Definisi musala sebagai langgar atau surau adalah definisi yang sesuai dengan urf (kebiasaan
) masyarakat indonesia, dimana arti langgar (silahkan rujuk KBBI) adalah : masjid kecil tempat mengaji atau bersalat, tetapi tidak digunakan untuk salat Jumat; surau; musala.
 

Demikian arti musala yang bisa digunakan untuk merujuk sebagai masjid yang bukan jami', surau, ruang khusus tempat shalat di suatu gedung , kantor atau bahkan pasar (mal) ataupun tempat shalat di rumah.
 

Kata musholla salah satunya terdapat dalam al-Baqarah 125:
وإذ جعلنا البيت مثابة للناس وأمنا واتخذوا من مقام إبراهيم مصلى
 

Yang perlu dicermati dalam ayat ini adalah kata 'maqam' dan 'mushalla'. Banyak tafsiran mengenai kata ini dalam ayat tersebut, ada yang mengartikan batu, dan ada yang mengartikan al-haram secara keseluruhan. Sedangkan mushalla ada yang mengartikan sebagai tempat yang secara khusus diperuntukkan untuk shalat.
 

Sedangkan arti dari masjid sebagaimana dikatakan oleh al-zujaj yang dinukil dalam kamus lisan al-arab (lihat entry kata sa-ja-da) : setiap tempat yang dipergunakan untuk ibadah adalah masjid, bukankan Rasul bersabda , "telah dijadikan bagiku bumi sebagai masjid yang suci".
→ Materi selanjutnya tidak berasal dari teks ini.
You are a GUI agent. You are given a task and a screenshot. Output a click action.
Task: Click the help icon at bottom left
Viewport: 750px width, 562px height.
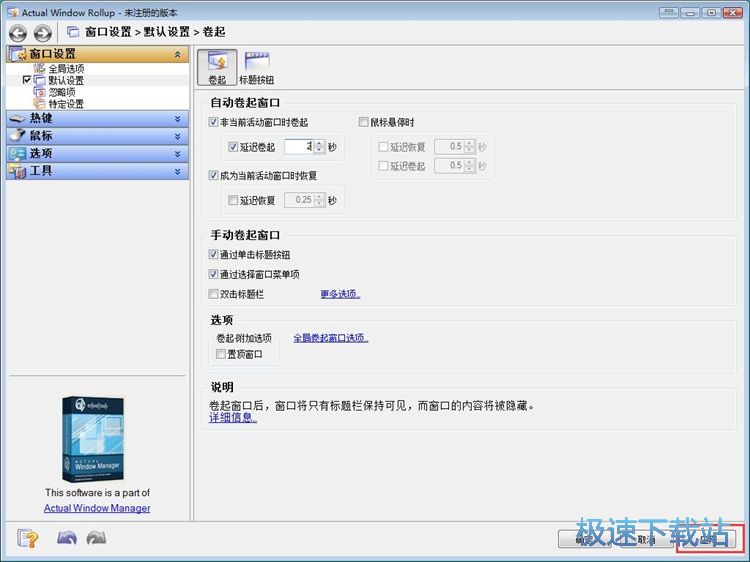coord(27,538)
وقال الزجاج: كل موضع يتعبد فيه فهو مسجَِد، أَلا ترى أَن النبي، صلى الله عليه وسلم، قال: جعلت لي الأَرض مسجداً وطهوراً.
 

Dengan demikian, baik masjid dan mushalla mempunya arti dan fungsi yang sama secara kebahasaan. Namun, penggunaan kata masjid dalam hukum (fikih) mempunyai kekhususan yang tidak terdapat dalam mushalla sebagai tempat shalat secara umum.
 

Apakah makna masjid itu meliputi essensinya sebagai tempat melaksanakan jama'ah jum'at, tempat yang diperbolehkan i'tikaf di dalamnya, tempat yang mana orang junub tidak diperbolehkan berdiam di dalamnya ? Atau hanya sekadar konsekuensi dari nama (asma') yang disandang, sedangkan essensi (musammiyat)nya tetaplah sebagai tempat shalat ?
 

Jika musholla dan masjid mempunyai essensi yang sama, maka bukan soal merubah mushala menjadi masjid, bukankah "al-ibrah bi al-musammiyat, la bi al-asma" - Ibrah yang dipegang adalah essensi , bukan nama. Konsekuensi dari suatu nama bukan termasuk kedalam essensi dari nama itu. Seperti tidak boleh jualan roti ditempat potong rambut, sebaliknya tidak boleh potong rambut di toko roti, meskipun essensi keduanya adalah sama yaitu tempat usaha.
 

Kesimpulannya, mengubah mushala menjadi masjid, dengan syarat waqif mempersyaratkan satu kemashlahatan yang dipercayakan kepada nadhir , dan nadhir melihat satu kemaslahatan yang benar-benar mendesak, maka itu boleh. 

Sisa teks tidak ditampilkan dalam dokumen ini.